The agent he’d disarmed cried out in surprise and probably some pain. The suit Armando elbowed in the face crashed into the wall. And then Georgia swore once, loudly, even as she jumped involuntarily away from the space where Dave appeared to simply pop into existence, after having disappeared in a blur of fluid movement.

‘Stand down!’ Trinder shouted. ‘I said, stand down!’ It was the first smart move he’d made since barging into the room. His face, which had been florid with excitement, now looked sallow and slack. A long, uncomfortable second or two of silence followed, broken only by the thump of the elbowed agent sliding to the floor, groaning and snuffling through his broken nose and bloody lips.

‘Comeau,’ said Trinder. ‘See to Agent Bates.’

One of the Men in Black moved toward the injured agent.

‘So, who’d you say you were?’ Dave asked. ‘I’m Dave, by the way. Or Super Dave if you like. That works for me too.’

‘His name is Donald Trinder,’ a deep, commanding voice announced from the back of the room.

Heath.

Dave Hooper didn’t know whether to smile or flinch. Instead he settled, like everyone else, for turning toward the severe-looking black man who had just forced his way into the proceedings at exactly the right moment. Almost as though he had been waiting for it. A couple of inches over six foot, a long dark streak of corded muscle and deep disapproval with the world, Michael Heath, Captain, United States Navy, gave the impression of glaring at everyone all at once.

Agent Trinder, Dave noted, did not appear to be pleased by the arrival of his
. . .
What? His colleague? Dave had worn that same look on his own face many times at Baron’s. Most recently when he thought they were hanging him out to dry for the fire on the Longreach. Before anyone knew what had actually happened.

Even the small pack of carnivorous management consultants, or talent handlers, or whatever they were, fell silent under the power of the glowering, dark-skinned officer in khaki trousers and a short-sleeved tan dress shirt.

Again with the confusing wardrobe choices, thought Dave. They were in the desert, why not wear the desert cammies?
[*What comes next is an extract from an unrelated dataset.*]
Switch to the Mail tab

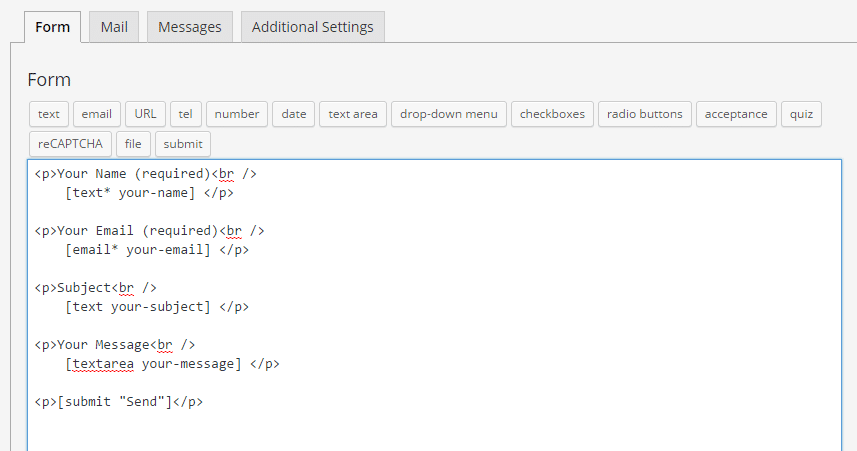point(114,27)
The mind boggled.

‘Chief Allen?’

‘Sir!’ Zach dropped the surfer dude ’tude for pure military mode.

‘Clear the room of civilians,’ Heath barked, leading Trinder to issue a follow-up order to the agents he had out in the hallway to assist.

The protests, empty threats and cries of outrage faded away as the small crowd was forced out of earshot. Dave was sorry to see that fistful of Benjamins disappear.

‘Them too,’ said Heath, indicating the Fox News staffers.

‘No way,’ Georgia Knox said, folding her arms and jutting her chin at the naval officer. ‘You’re on private property, buddy. We’re here as guests of the Bellagio, isn’t that right, Alec?’